In the end, the bourgeoisie are ultimately self-destructive, since they will always seek personal gains at the expense of the broader society. They would rather destroy us all than give an inch, which is why we should fight them at every turn, and why we eventually will have to destroy them.

OP, this isn't really relevant to your question, but judging from your post it seems like you'd be into Richard D. Wolff's content. He's an economist who tackles economic topics from a leftist perspective, which is refreshing because most economists today tend to be extremely right wing. His YouTube channel is:
youtube.com/user/democracyatwrk

The purpose of the minimum wage is not to increase wages. Rather, it is to put fake "employers" out of "business".

Think of all the people under the poverty line. Their wages alone aren't sufficient to sustain their lives (let alone families), yet they aren't dead. Obviously, this means their "job" isn't valuable enough for the economy, so they're subsidized by other mechanisms, such as welfare, charity from family/friends, debt, or unsustainable privation.

These subsidies, rather than the meager "revenues" from customers too disinterested in the employer's "products" to "buy" them at full price of production, are the true source of all their profits.

Minimum wage laws act to shut down these con artist operations, and raise the real wages of workers only indirectly by ensuring we either work at a job valuable enough to require no leeching, or are recognized as truly unemployed and supported as such by the system.

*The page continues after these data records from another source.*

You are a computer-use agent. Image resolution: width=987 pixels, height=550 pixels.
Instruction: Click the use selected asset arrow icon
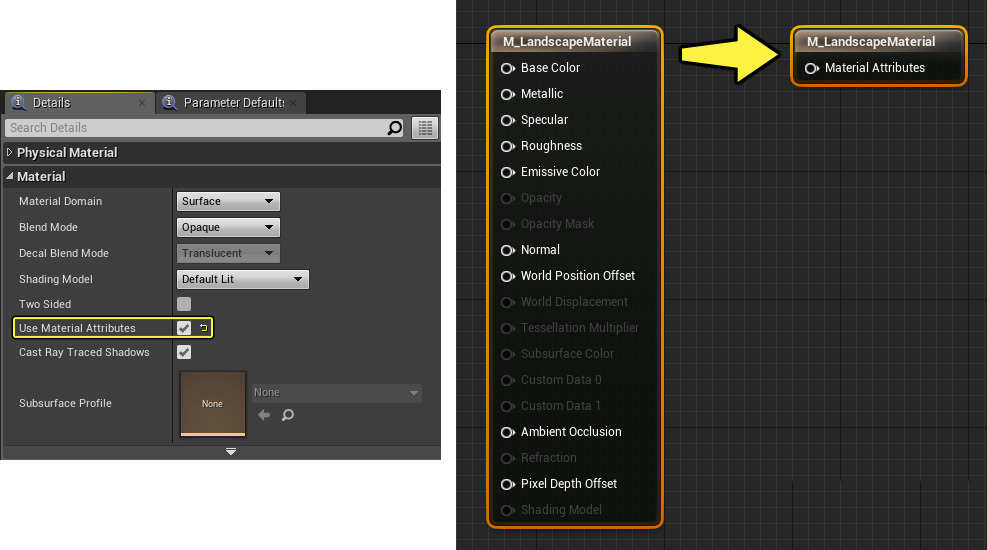(x=264, y=415)
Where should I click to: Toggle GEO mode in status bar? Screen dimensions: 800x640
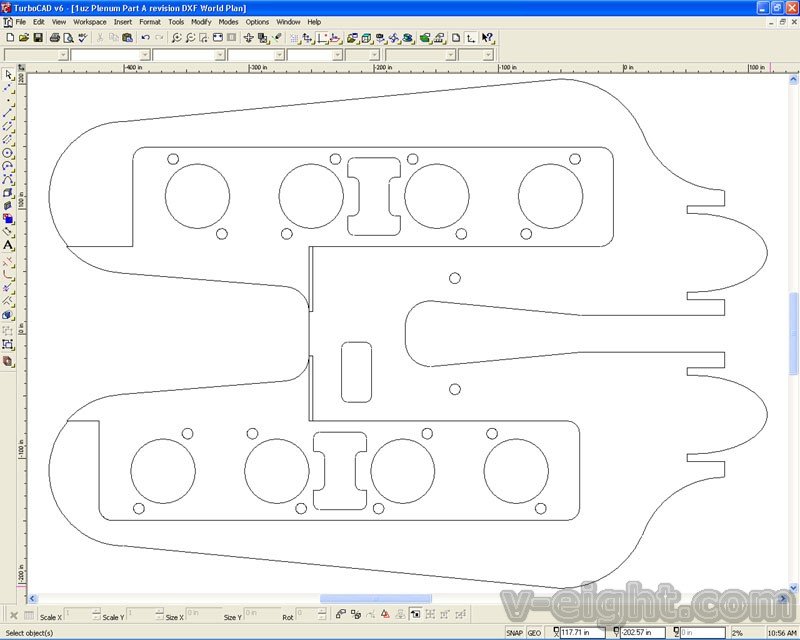point(535,632)
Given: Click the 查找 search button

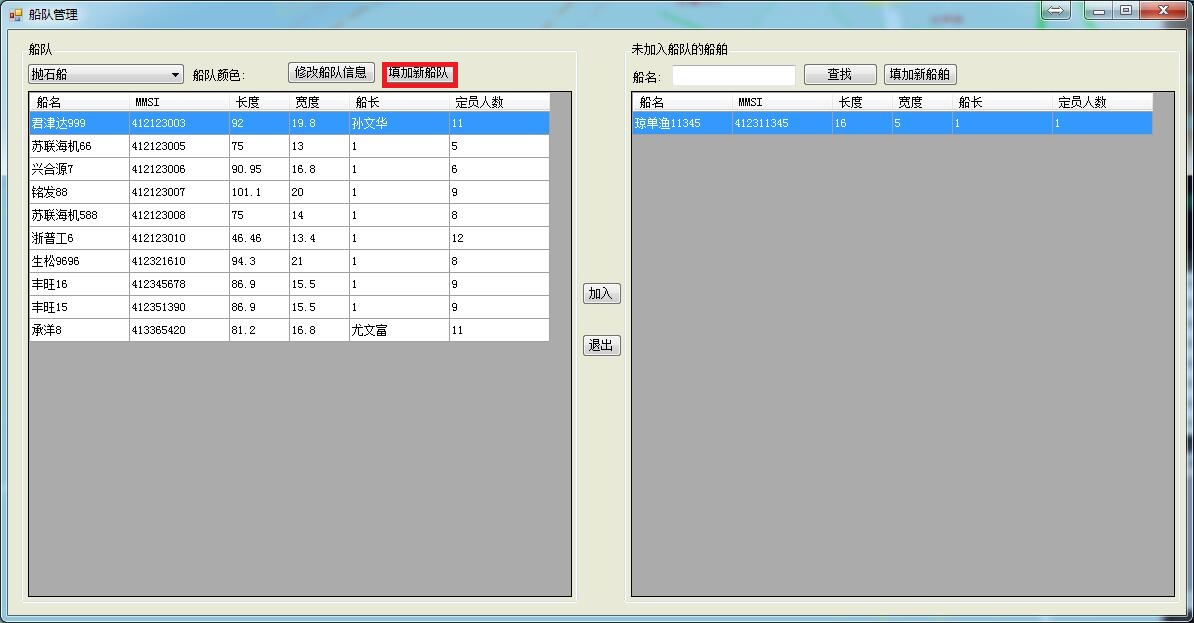Looking at the screenshot, I should [839, 75].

There are plenty of studies which have concluded minimum wage increases does not effect unemployment. That is a muh feels argument that has no real world basis. If u look at productivity and corporate profits, they have skyrocketed since the late 60s while the real wage of workers hasn't changed. Which means the margin or divide has increased, so the only reason not to raise minimum wage is to maintain the wealth divide

Rather than really give an answer to your question, which others have done already, I'd like to focus on a particular part of your post that I saw critiqued in an article recently, because I think it's an interesting point.
Basically, the argument I saw recently is that "lifting people out of poverty" as the focus of economic improvement is a fundamentally neoliberal concept, one that the neoliberals have promoted so effectively that it's even sunk into the consciousness of the left. Why is this a wrong-minded concept? Because "poverty" can be presented as a mere force of nature that society (even capitalist society) can work to ameliorate. This ignores the real essence, which is inequality and exploitation. While poverty might be the concrete problem faced by the poor everyday, the social form of this problem (i.e. the one that politics can deal with) is that the propertied class *makes* those people poor by exploiting them.
By focusing on the arbitrarily drawn line of poverty, neoliberals can effectively erase inequality from the conversation, and cast the exploiters (global corporations, billionaire "philanthropists", etc) not as the source of the problem but as a third party capable of solving it.

How does this relate to your question? Because the socialist perspective is fundamentally different from the liberal one you're approaching this with. We're not concerned with society as a project to be improved from above, but with the fight of the exploited class against the exploiters. Clearly, raising minimum wage is a gain for the working class and a way to reduce inequality, so we support it.

Sorry if this was long-winded, but I've been seeing this talk about "poverty reduction" everywhere lately and I wanted to get this off my chest.